You will learn to create 3D assets using AI tools (ComfyUI), build large virtual worlds automatically using Unreal's Procedural Content Generation (PCG) framework, export video footage from these worlds via Network Device Interface (NDI), and prepare the data for training video generation models. By the end of the course, you will have built a complete working pipeline and understand how to use it for machine learning workflows.
What you will learn:
- Generate 3D assets using AI (ComfyUI) and import them into Unreal Engine
- Build scalable virtual worlds with Unreal's PCG framework
- Export camera footage and metadata from virtual scenes using NDI (network video over IP)

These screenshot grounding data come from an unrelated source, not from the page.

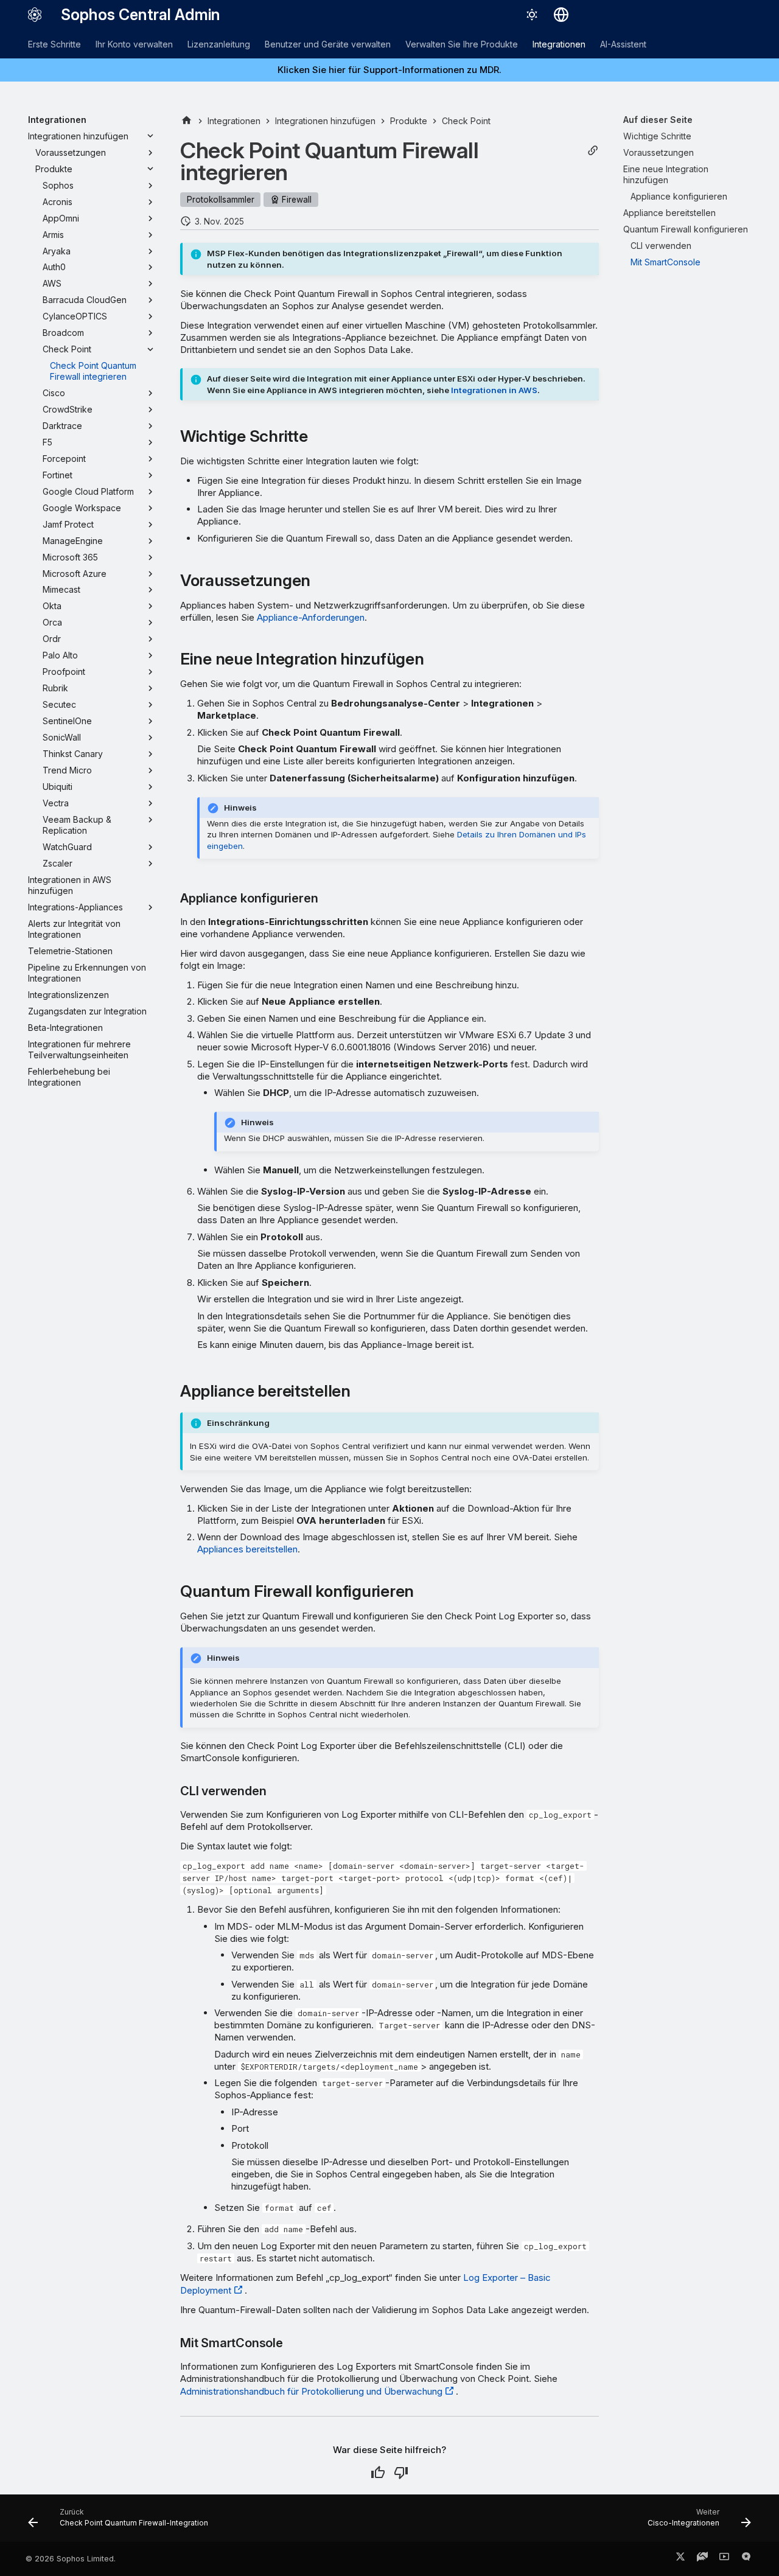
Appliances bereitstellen (247, 1549)
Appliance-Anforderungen (311, 617)
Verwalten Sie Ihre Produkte (461, 44)
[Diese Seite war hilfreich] (378, 2472)
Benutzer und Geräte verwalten (328, 44)
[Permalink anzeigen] (593, 150)
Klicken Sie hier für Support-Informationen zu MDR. (389, 69)
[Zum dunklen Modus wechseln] (532, 14)
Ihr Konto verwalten (134, 44)
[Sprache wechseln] (561, 14)
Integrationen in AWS (494, 390)
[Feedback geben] (746, 2559)
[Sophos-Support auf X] (680, 2559)
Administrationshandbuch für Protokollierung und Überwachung (311, 2391)
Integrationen (559, 44)
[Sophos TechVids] (724, 2559)
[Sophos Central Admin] (34, 14)
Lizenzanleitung (218, 44)
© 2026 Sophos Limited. (71, 2558)
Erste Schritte (54, 44)
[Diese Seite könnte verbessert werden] (401, 2472)
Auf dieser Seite (658, 119)
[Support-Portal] (702, 2559)
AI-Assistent (623, 44)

- Getting to know city sample and how NDI outputs data streams for training data
- Organise and prepare synthetic datasets for machine learning
- Understand training pipelines for video generation models
Prerequisites:
Basic familiarity with 3D/graphics concepts. Understanding of meshes, materials, or 3D modeling is helpful but not required. Basic Python or scripting experience is useful for data pipeline automation, but not essential.
Familiarity with machine learning concepts is recommended such as a general understanding of datasets, train/validation splits, and model inference. We assume participants are familiar with general concepts of machine learning and deep learning. For an introduction to these topics, we refer to open resources:
Previous knowledge of Unreal Engine is essential, at least knowledge of viewport and blueprints.
To be well prepared, install in advance the Unreal Engine 5.1.* and a C++ Development IDE such as Visual Studio 2022, as well as ComfyUI with Trellis support. Details are available on https://gitlab.jsc.fz-juelich.de/hedgedoc/24tF29QsTe-ijNBHU1I5VQ?both where we are updating information as problems and questions arise.
A personal institutional email address (university/research institution, government agency, organisation, or company) is required to register for JSC training courses. If you don't have an institutional email address, please get in touch with the contact person for this course.
Target Audience:
- Scientists and engineers building synthetic datasets for computer vision, 3D reconstruction, or video generation research
- Developers of analysis pipelines that consume synthetic camera data or structured 3D scene parameters
- Researchers interested in controlled, reproducible virtual scene generation for model evaluation or training
- Engineers deploying Unreal Engine as a visualization or data-generation tool in scientific and industrial settings
- Anyone interested in understanding the complete pipeline from 3D scene creation to machine learning model training setup
Language:
This course is taught in English.
Duration:
2 days
Dates:
22-23 September 2026, 09:00-12:00, 13:00-16:00 each day
Venue:
Online via Zoom
Number of Participants:
Minimum 5, maximum 30
Instructor:
Thomas George, JSC
Fees
Free of charge
Pre-required logistics
Basic familiarity with 3D/graphics concepts. Understanding of meshes, materials, or 3D modeling is helpful but not required. Basic Python or scripting experience is useful for data pipeline automation, but not essential.
Familiarity with machine learning concepts is recommended such as a general understanding of datasets, train/validation splits, and model inference. We assume participants are familiar with general concepts of machine learning and deep learning.
Previous knowledge of Unreal Engine is essential, at least knowledge of viewport and blueprints.